• Material shown:
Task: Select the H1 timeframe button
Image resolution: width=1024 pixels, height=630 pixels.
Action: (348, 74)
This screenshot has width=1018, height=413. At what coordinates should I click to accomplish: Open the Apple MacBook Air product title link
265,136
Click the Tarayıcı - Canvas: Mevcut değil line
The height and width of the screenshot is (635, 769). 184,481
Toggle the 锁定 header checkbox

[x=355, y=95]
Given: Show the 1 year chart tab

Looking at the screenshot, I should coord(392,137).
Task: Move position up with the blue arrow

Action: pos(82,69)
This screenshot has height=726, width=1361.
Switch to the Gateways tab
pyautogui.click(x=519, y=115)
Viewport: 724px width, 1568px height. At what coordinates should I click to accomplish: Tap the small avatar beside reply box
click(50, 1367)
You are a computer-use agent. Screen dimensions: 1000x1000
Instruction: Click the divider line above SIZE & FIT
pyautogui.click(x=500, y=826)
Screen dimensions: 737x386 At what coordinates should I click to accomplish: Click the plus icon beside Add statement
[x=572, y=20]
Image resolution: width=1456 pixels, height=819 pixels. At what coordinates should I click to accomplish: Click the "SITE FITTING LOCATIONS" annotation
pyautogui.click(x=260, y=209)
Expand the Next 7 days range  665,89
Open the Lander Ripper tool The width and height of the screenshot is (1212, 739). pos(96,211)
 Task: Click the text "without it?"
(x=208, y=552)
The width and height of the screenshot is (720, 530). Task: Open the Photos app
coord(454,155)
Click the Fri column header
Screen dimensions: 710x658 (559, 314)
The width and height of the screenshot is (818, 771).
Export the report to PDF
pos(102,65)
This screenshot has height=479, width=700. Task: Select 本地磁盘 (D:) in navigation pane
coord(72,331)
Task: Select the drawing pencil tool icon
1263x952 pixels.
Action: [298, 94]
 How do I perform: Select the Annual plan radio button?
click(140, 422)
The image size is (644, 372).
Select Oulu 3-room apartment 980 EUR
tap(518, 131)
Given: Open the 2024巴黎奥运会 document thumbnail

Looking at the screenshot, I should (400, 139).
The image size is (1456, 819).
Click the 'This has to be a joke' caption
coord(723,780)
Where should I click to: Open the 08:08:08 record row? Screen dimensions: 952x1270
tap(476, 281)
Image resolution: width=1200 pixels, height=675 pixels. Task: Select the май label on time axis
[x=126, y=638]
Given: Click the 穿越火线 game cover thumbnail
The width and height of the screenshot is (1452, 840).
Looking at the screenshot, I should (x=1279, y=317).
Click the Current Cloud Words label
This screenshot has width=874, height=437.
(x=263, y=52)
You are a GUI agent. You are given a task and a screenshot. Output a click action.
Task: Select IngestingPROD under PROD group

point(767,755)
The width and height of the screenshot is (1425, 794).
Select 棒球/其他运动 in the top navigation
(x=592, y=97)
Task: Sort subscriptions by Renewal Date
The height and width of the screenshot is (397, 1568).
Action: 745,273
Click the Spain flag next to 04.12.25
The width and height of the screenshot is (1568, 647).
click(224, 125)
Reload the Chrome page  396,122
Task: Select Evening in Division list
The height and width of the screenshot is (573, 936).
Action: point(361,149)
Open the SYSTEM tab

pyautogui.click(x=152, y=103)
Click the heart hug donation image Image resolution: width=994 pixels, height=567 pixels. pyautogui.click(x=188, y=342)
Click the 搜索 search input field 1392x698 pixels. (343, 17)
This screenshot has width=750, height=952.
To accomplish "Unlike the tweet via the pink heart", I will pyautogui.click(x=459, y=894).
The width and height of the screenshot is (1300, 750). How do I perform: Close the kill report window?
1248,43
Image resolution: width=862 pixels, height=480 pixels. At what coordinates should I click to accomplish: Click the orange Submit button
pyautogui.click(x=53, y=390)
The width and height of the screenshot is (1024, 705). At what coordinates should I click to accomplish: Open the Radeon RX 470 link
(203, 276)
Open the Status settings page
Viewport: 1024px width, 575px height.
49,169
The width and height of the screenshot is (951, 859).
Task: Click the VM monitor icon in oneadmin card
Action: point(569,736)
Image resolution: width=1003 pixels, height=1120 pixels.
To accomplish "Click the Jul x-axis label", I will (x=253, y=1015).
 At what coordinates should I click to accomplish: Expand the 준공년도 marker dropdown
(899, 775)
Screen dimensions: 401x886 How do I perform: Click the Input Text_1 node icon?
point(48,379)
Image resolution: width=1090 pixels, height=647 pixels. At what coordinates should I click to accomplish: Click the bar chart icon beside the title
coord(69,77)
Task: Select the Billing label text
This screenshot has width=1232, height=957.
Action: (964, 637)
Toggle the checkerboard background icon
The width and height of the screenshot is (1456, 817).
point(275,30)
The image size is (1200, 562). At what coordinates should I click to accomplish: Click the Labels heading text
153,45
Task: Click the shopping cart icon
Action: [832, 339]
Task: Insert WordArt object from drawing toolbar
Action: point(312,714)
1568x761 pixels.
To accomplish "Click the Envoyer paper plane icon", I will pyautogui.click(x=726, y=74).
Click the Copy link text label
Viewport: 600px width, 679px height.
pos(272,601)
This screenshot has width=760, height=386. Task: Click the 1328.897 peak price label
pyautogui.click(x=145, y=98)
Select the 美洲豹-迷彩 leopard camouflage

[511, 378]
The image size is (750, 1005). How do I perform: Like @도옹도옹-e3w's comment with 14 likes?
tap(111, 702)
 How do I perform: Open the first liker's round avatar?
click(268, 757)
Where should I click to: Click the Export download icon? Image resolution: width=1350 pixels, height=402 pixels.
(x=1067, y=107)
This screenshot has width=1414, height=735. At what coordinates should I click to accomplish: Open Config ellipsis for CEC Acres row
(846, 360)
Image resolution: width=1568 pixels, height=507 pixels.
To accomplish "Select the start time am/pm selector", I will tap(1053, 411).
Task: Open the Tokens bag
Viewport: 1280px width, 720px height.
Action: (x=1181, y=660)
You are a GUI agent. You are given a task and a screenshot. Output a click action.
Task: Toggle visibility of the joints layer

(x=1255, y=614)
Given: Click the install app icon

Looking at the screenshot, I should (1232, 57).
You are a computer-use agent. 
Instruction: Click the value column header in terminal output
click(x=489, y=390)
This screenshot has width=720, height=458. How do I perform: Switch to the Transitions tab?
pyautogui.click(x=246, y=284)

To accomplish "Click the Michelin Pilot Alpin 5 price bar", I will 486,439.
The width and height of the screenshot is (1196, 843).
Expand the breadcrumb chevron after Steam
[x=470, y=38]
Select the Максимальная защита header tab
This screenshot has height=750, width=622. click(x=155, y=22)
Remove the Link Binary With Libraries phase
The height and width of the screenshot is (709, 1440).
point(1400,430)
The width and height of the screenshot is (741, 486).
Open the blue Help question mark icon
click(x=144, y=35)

• What the task asks: Would you repeat all of the data above, word for word?

• Exercise solution:
Task: Select the H1 timeframe button
Image resolution: width=1024 pixels, height=630 pixels.
Action: (348, 74)
This screenshot has width=1018, height=413. At what coordinates should I click to accomplish: Open the Apple MacBook Air product title link
265,136
Click the Tarayıcı - Canvas: Mevcut değil line
The height and width of the screenshot is (635, 769). 184,481
Toggle the 锁定 header checkbox

[x=355, y=95]
Given: Show the 1 year chart tab

Looking at the screenshot, I should coord(392,137).
Task: Move position up with the blue arrow

Action: pos(82,69)
This screenshot has height=726, width=1361.
Switch to the Gateways tab
pyautogui.click(x=519, y=115)
Viewport: 724px width, 1568px height. At what coordinates should I click to accomplish: Tap the small avatar beside reply box
click(50, 1367)
You are a computer-use agent. Screen dimensions: 1000x1000
Instruction: Click the divider line above SIZE & FIT
pyautogui.click(x=500, y=826)
Screen dimensions: 737x386 At what coordinates should I click to accomplish: Click the plus icon beside Add statement
[x=572, y=20]
Image resolution: width=1456 pixels, height=819 pixels. At what coordinates should I click to accomplish: Click the "SITE FITTING LOCATIONS" annotation
pyautogui.click(x=260, y=209)
Expand the Next 7 days range  665,89
Open the Lander Ripper tool The width and height of the screenshot is (1212, 739). pos(96,211)
 Task: Click the text "without it?"
(x=208, y=552)
The width and height of the screenshot is (720, 530). Task: Open the Photos app
coord(454,155)
Click the Fri column header
Screen dimensions: 710x658 (559, 314)
The width and height of the screenshot is (818, 771).
Export the report to PDF
pos(102,65)
This screenshot has height=479, width=700. Task: Select 本地磁盘 (D:) in navigation pane
coord(72,331)
Task: Select the drawing pencil tool icon
1263x952 pixels.
Action: [298, 94]
 How do I perform: Select the Annual plan radio button?
click(140, 422)
The image size is (644, 372).
Select Oulu 3-room apartment 980 EUR
tap(518, 131)
Given: Open the 2024巴黎奥运会 document thumbnail

Looking at the screenshot, I should (400, 139).
The image size is (1456, 819).
Click the 'This has to be a joke' caption
coord(723,780)
Where should I click to: Open the 08:08:08 record row? Screen dimensions: 952x1270
tap(476, 281)
Image resolution: width=1200 pixels, height=675 pixels. Task: Select the май label on time axis
[x=126, y=638]
Given: Click the 穿越火线 game cover thumbnail
The width and height of the screenshot is (1452, 840).
Looking at the screenshot, I should (x=1279, y=317).
Click the Current Cloud Words label
This screenshot has width=874, height=437.
(x=263, y=52)
You are a GUI agent. You are given a task and a screenshot. Output a click action.
Task: Select IngestingPROD under PROD group

point(767,755)
The width and height of the screenshot is (1425, 794).
Select 棒球/其他运动 in the top navigation
(x=592, y=97)
Task: Sort subscriptions by Renewal Date
The height and width of the screenshot is (397, 1568).
Action: 745,273
Click the Spain flag next to 04.12.25
The width and height of the screenshot is (1568, 647).
click(224, 125)
Reload the Chrome page  396,122
Task: Select Evening in Division list
The height and width of the screenshot is (573, 936).
Action: point(361,149)
Open the SYSTEM tab

pyautogui.click(x=152, y=103)
Click the heart hug donation image Image resolution: width=994 pixels, height=567 pixels. pyautogui.click(x=188, y=342)
Click the 搜索 search input field 1392x698 pixels. (343, 17)
This screenshot has width=750, height=952.
To accomplish "Unlike the tweet via the pink heart", I will pyautogui.click(x=459, y=894).
The width and height of the screenshot is (1300, 750). How do I perform: Close the kill report window?
1248,43
Image resolution: width=862 pixels, height=480 pixels. At what coordinates should I click to accomplish: Click the orange Submit button
pyautogui.click(x=53, y=390)
The width and height of the screenshot is (1024, 705). At what coordinates should I click to accomplish: Open the Radeon RX 470 link
(203, 276)
Open the Status settings page
Viewport: 1024px width, 575px height.
49,169
The width and height of the screenshot is (951, 859).
Task: Click the VM monitor icon in oneadmin card
Action: point(569,736)
Image resolution: width=1003 pixels, height=1120 pixels.
To accomplish "Click the Jul x-axis label", I will (x=253, y=1015).
 At what coordinates should I click to accomplish: Expand the 준공년도 marker dropdown
(899, 775)
Screen dimensions: 401x886 How do I perform: Click the Input Text_1 node icon?
point(48,379)
Image resolution: width=1090 pixels, height=647 pixels. At what coordinates should I click to accomplish: Click the bar chart icon beside the title
coord(69,77)
Task: Select the Billing label text
This screenshot has width=1232, height=957.
Action: (964, 637)
Toggle the checkerboard background icon
The width and height of the screenshot is (1456, 817).
point(275,30)
The image size is (1200, 562). At what coordinates should I click to accomplish: Click the Labels heading text
153,45
Task: Click the shopping cart icon
Action: [832, 339]
Task: Insert WordArt object from drawing toolbar
Action: point(312,714)
1568x761 pixels.
To accomplish "Click the Envoyer paper plane icon", I will pyautogui.click(x=726, y=74).
Click the Copy link text label
Viewport: 600px width, 679px height.
pos(272,601)
This screenshot has width=760, height=386. Task: Click the 1328.897 peak price label
pyautogui.click(x=145, y=98)
Select the 美洲豹-迷彩 leopard camouflage

[511, 378]
The image size is (750, 1005). How do I perform: Like @도옹도옹-e3w's comment with 14 likes?
tap(111, 702)
 How do I perform: Open the first liker's round avatar?
click(268, 757)
Where should I click to: Click the Export download icon? Image resolution: width=1350 pixels, height=402 pixels.
(x=1067, y=107)
This screenshot has width=1414, height=735. At what coordinates should I click to accomplish: Open Config ellipsis for CEC Acres row
(846, 360)
Image resolution: width=1568 pixels, height=507 pixels.
To accomplish "Select the start time am/pm selector", I will tap(1053, 411).
Task: Open the Tokens bag
Viewport: 1280px width, 720px height.
Action: (x=1181, y=660)
You are a GUI agent. You are given a task and a screenshot. Output a click action.
Task: Toggle visibility of the joints layer

(x=1255, y=614)
Given: Click the install app icon

Looking at the screenshot, I should (1232, 57).
You are a computer-use agent. 
Instruction: Click the value column header in terminal output
click(x=489, y=390)
This screenshot has width=720, height=458. How do I perform: Switch to the Transitions tab?
pyautogui.click(x=246, y=284)

To accomplish "Click the Michelin Pilot Alpin 5 price bar", I will 486,439.
The width and height of the screenshot is (1196, 843).
Expand the breadcrumb chevron after Steam
[x=470, y=38]
Select the Максимальная защита header tab
This screenshot has height=750, width=622. click(x=155, y=22)
Remove the Link Binary With Libraries phase
The height and width of the screenshot is (709, 1440).
point(1400,430)
The width and height of the screenshot is (741, 486).
Open the blue Help question mark icon
click(x=144, y=35)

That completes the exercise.